Na aprazível aldeia de Vila da Ponte, desponta como um curioso símbolo de renascimento, a Casa da Floresta. Antes, entregue à indiferença das eras; agora, restaurada, apresenta-se como exemplo de uma vontade férrea e de uma visão que transcende o imediato.
A presidente da Junta, Júlia Verde, mulher de ar enérgico e palavras que exalam um pragmatismo infalível, desfiou à Rádio Montalegre a longa e tortuosa odisseia que culminou na recuperação do edifício. “Desde 2021 que esta casa tem uma nova vida”, declarou, com a satisfação de quem venceu batalhas contra as vicissitudes do Estado e os entraves de um processo que parecia interminável. Com efeito, antes que o restauro pudesse ser empreendido, foi necessário comprar a casa ao próprio Estado Português, uma conquista finalmente lograda em 2019, com a imprescindível intervenção da Câmara de Montalegre.
A história não se limita, contudo, a este desfecho feliz. Para salvar a Casa da Floresta, houve que sacrificar outro edifício: a antiga escola primária. Vendida, mas com uma condição estratégica – todo o dinheiro seria aplicado no restauro da casa –, tornou-se o catalisador de uma operação comunitária que envolveu mãos e vontades unidas. Assim, como uma peça de teatro bem ensaiada, cada personagem desempenhou o seu papel para que a casa ressurgisse como emblema do espírito coletivo.
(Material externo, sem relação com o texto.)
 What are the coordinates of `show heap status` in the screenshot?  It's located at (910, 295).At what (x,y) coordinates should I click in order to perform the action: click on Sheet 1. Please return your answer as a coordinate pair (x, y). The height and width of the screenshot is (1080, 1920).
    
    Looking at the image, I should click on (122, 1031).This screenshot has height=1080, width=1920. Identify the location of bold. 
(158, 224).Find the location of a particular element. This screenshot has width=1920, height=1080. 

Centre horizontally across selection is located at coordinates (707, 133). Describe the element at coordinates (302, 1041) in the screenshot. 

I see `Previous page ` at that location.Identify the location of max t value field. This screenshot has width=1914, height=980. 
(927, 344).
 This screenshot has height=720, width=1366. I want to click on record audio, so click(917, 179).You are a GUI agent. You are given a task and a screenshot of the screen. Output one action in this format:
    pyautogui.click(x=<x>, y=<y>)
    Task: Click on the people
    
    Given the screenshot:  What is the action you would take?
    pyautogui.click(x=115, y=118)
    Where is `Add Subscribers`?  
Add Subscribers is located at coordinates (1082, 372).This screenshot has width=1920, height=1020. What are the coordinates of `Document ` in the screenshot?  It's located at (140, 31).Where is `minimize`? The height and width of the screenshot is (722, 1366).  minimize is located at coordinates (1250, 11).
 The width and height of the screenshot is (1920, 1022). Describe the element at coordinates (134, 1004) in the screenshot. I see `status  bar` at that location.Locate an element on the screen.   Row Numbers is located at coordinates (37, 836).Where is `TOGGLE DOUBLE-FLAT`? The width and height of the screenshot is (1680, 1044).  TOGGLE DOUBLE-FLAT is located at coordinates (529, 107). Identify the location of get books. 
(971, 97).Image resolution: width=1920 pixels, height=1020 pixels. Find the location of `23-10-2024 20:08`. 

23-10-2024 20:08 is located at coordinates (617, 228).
Curiosamente, esta Casa da Floresta não se encontra imersa no abraço das árvores, como seria de esperar, mas incrustada na aldeia. “Sempre esteve no meio da aldeia, e não podia ser de mais ninguém senão nossa”, afirmou Júlia, como quem reafirma uma posse que é menos jurídica e mais afetiva. Em redor, há um campo de futebol, surgido há três décadas, fruto do esforço juvenil. Hoje, mesmo com melhorias no pavimento, ainda guarda as marcas das mãos que ergueram bancadas e moldaram o terreno, um monumento modesto ao labor de outrora.
Por fim, surge São Pedro – não o apóstolo, mas o santo protetor que, com invariável pontualidade, abençoa o fim de novembro e a Matança do Porco, evento que reúne os habitantes numa festa que mistura o sagrado e o profano. “Todos os anos temos bom tempo para a matança”, comenta Júlia, numa frase que revela a profunda ligação entre o trabalho árduo e a crença nas forças divinas.
Assim, a Casa da Floresta é uma metáfora para a aldeia em si que luta contra a erosão do tempo e da modernidade. Em cada pedra restaurada, em cada espaço reanimado, há um tributo às raízes de um povo que se recusa a ceder ao abandono. Uma lição, talvez, para quem esquece que a identidade de um lugar se constrói, sobretudo, na perseverança das suas gentes.